Problem statement
Present the material from the line containing "Task: Click the T1078 technique ID" through the line containing "point(100,79)" as a Markdown table with the columns Row and Line. Number each row and leave out blank lines.
BEGIN Given information
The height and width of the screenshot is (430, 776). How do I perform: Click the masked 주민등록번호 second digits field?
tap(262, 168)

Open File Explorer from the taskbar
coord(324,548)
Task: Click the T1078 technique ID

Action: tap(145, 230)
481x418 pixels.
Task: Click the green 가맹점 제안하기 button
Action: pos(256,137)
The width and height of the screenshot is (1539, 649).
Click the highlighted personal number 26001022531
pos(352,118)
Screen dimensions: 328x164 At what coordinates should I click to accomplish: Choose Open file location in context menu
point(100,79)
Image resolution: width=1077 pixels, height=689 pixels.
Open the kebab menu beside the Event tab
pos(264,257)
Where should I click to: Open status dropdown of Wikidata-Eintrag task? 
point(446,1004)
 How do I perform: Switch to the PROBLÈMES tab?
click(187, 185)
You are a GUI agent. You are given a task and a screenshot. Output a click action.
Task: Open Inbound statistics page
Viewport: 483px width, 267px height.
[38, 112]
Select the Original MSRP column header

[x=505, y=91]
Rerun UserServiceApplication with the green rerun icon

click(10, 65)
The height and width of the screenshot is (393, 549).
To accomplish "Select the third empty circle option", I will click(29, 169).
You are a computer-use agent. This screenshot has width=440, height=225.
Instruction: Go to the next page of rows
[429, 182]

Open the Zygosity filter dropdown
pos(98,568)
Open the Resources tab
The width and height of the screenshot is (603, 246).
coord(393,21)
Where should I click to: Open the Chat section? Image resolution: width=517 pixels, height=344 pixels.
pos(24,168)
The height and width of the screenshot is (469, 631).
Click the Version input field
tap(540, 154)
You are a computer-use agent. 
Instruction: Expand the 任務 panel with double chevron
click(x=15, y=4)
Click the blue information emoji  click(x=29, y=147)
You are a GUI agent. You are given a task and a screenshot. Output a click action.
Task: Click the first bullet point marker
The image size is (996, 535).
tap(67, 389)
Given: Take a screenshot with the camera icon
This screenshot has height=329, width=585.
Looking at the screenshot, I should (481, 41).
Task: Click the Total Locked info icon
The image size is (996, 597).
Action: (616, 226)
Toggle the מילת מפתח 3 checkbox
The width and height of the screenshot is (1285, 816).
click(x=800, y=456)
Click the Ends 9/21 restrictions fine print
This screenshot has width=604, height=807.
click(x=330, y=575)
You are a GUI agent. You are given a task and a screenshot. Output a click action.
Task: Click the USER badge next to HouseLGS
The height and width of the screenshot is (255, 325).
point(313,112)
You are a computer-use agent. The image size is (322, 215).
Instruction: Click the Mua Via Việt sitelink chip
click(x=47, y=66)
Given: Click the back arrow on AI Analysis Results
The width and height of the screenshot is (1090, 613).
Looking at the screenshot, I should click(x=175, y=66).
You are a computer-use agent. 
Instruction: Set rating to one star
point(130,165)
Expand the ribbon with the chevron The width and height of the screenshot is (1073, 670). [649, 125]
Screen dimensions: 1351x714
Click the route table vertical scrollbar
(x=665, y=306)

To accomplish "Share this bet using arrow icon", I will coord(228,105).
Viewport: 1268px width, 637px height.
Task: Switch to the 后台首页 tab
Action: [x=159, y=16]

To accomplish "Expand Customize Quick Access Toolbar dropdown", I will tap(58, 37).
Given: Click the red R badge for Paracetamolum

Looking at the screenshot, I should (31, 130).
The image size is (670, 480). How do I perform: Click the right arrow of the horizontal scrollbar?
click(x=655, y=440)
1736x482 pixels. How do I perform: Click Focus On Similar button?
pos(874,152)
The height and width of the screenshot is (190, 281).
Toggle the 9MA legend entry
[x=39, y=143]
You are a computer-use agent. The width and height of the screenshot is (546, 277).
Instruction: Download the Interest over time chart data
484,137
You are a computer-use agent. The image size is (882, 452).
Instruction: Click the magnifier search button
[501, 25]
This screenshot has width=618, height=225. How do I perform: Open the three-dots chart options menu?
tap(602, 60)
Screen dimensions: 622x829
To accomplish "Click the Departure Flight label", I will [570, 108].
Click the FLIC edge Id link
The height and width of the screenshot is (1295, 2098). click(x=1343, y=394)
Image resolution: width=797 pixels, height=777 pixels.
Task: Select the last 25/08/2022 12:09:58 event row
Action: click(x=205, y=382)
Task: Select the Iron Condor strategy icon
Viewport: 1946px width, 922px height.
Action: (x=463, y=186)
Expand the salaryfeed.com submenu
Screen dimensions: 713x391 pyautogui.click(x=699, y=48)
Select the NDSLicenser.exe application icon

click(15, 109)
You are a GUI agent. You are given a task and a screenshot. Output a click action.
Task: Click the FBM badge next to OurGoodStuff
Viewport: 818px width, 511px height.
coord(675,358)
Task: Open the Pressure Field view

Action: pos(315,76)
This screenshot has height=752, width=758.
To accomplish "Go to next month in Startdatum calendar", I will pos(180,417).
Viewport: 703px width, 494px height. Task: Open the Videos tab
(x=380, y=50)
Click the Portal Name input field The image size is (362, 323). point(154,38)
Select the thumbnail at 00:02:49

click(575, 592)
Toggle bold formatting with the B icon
END Given information
Result of the task
| Row | Line |
|---|---|
| 1 | Task: Click the T1078 technique ID |
| 2 | Action: tap(145, 230) |
| 3 | 481x418 pixels. |
| 4 | Task: Click the green 가맹점 제안하기 button |
| 5 | Action: pos(256,137) |
| 6 | The width and height of the screenshot is (1539, 649). |
| 7 | Click the highlighted personal number 26001022531 |
| 8 | pos(352,118) |
| 9 | Screen dimensions: 328x164 At what coordinates should I click to accomplish: Choose Open file location in context menu |
| 10 | point(100,79) |